Deslinde preocupante
Apregunta expresa, en el curso de una conferencia de prensa en Los Pinos, el titular del Ejecutivo federal, Felipe Calderón Hinojosa, dijo ayer que su gobierno no brinda protección al cártel de Sinaloa, organización encabezada, según las propias fuentes oficiales, por Joaquín El Chapo Guzmán Loera, y enlistó, a renglón seguido, nombres de presuntos narcotraficantes vinculados con esa agrupación delictiva y capturados durante el actual ciclo de gobierno, como “ejemplos” de que se “ha atacado indiscriminadamente a todos los grupos criminales en México” y de que “ni protegemos, ni escudamos, ni toleramos a ningún grupo criminal del país”.
Tales declaraciones son, en sí mismas, una alarmante muestra del naufragio de la credibilidad gubernamental en materia de combate al narcotráfico y a la delincuencia organizada: si quien encabeza la actual administración se ve obligado a deslindarla en forma pública y oficial de uno de los principales grupos del trasiego de drogas y de la violencia delictiva, ello es indicativo del desgaste que ha sufrido la imagen gubernamental en los años recientes a consecuencia del incremento descontrolado de las acciones criminales, la inseguridad ciudadana y el poder económico, militar y de organización de los grupos dedicados a actividades ilegales.
Tal desgaste se refuerza por la demostración constante y exasperante de la incapacidad de los distintos niveles de gobierno para enfrentar al crimen organizado en general, y al narcotráfico en particular, de manera eficaz y desde sus raíces sociales, económicas e institucionales. Hasta ahora el despliegue de los operativos aparatosos y costosos con que el gobierno federal ha pretendido hacer frente a los grupos de narcotraficantes ha terminado por hundir al país en una violencia descontrolada, con un saldo elevado en el número de víctimas mortales –más de 17 mil en los últimos tres años–; ha representado un factor de quebranto sistemático al estado de derecho por parte de quienes tienen que resguardarlo, y no ha logrado frenar el vasto poder de fuego y de corrupción de las organizaciones criminales.
En el curso de la guerra confusa pero cruenta que el propio Calderón declaró al inicio de su administración, se ha ido extendiendo la idea de que el gobierno no persigue con el mismo celo a todos los cárteles, y que el encabezado por El Chapo se ve beneficiado por los golpes que las corporaciones militares y policiales propinan a sus competidores. De esa apreciación se ha derivado, en forma natural, la sospecha de tratos inconfesables entre la cúpula del poder político y la mafia de Guzmán Loera.
Es claro que, en un estado de plena vigencia de la legalidad, tales suposiciones, cuando no acusaciones abiertas –la formuló, por ejemplo, el diputado panista Manuel Clouthier Carrillo, al sostener que el cártel del Pacífico “no ha sido tocado” por el accionar gubernamental–, no tendrían razón de ser: tendría que darse por sentado que la tarea de las instituciones consiste en combatir el crimen, no en solaparlo.

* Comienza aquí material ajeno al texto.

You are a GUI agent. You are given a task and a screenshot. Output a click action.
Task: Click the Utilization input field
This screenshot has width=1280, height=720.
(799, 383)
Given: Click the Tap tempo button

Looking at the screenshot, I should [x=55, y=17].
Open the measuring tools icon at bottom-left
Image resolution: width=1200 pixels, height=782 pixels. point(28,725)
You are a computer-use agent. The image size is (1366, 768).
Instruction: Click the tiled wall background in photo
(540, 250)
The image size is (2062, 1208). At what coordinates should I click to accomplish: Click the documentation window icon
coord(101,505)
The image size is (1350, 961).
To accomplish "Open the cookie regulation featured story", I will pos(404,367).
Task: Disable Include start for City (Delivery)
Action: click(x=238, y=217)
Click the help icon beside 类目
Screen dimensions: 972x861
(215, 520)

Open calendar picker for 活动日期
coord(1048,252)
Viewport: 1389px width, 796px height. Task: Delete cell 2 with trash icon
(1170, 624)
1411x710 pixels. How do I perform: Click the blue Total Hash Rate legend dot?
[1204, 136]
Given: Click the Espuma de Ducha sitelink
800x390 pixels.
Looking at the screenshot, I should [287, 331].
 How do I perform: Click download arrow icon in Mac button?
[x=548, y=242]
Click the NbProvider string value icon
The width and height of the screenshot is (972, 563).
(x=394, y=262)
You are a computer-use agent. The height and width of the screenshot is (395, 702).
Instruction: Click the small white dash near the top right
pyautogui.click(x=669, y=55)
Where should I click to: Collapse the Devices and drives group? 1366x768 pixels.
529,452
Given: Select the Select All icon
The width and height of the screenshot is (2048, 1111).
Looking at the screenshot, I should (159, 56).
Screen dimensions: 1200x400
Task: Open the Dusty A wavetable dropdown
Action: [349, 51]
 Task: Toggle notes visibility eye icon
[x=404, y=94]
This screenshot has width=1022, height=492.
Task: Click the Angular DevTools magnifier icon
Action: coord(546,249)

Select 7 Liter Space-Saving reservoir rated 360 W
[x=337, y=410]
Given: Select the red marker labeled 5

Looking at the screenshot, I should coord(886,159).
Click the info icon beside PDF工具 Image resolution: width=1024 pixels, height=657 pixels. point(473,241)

En el momento presente, la incapacidad gubernamental de asumir con actitud autocrítica y transparente un trienio de errores e improvisaciones en su política de seguridad ha provocado que, junto con el sentir generalizado de zozobra y temor, crezca en la población la percepción de que el propósito central del gobierno en este ámbito ha sido publicitario, no legalista, y que algunos sectores de la opinión pública se pregunten si la falta de resultados –o los resultados contraproducentes– en la campaña oficial contra las organizaciones delictivas se debe a una connivencia entre éstas y las autoridades. Tal percepción no es producto del “desconocimiento” ni de una actitud “dolosa” en contra del gobierno federal –como señaló ayer Calderón–, sino una de las consecuencias de una estrategia fallida. Para despejar esa percepción las palabras no bastan, y a veces incluso complican más el panorama. Se requiere de hechos.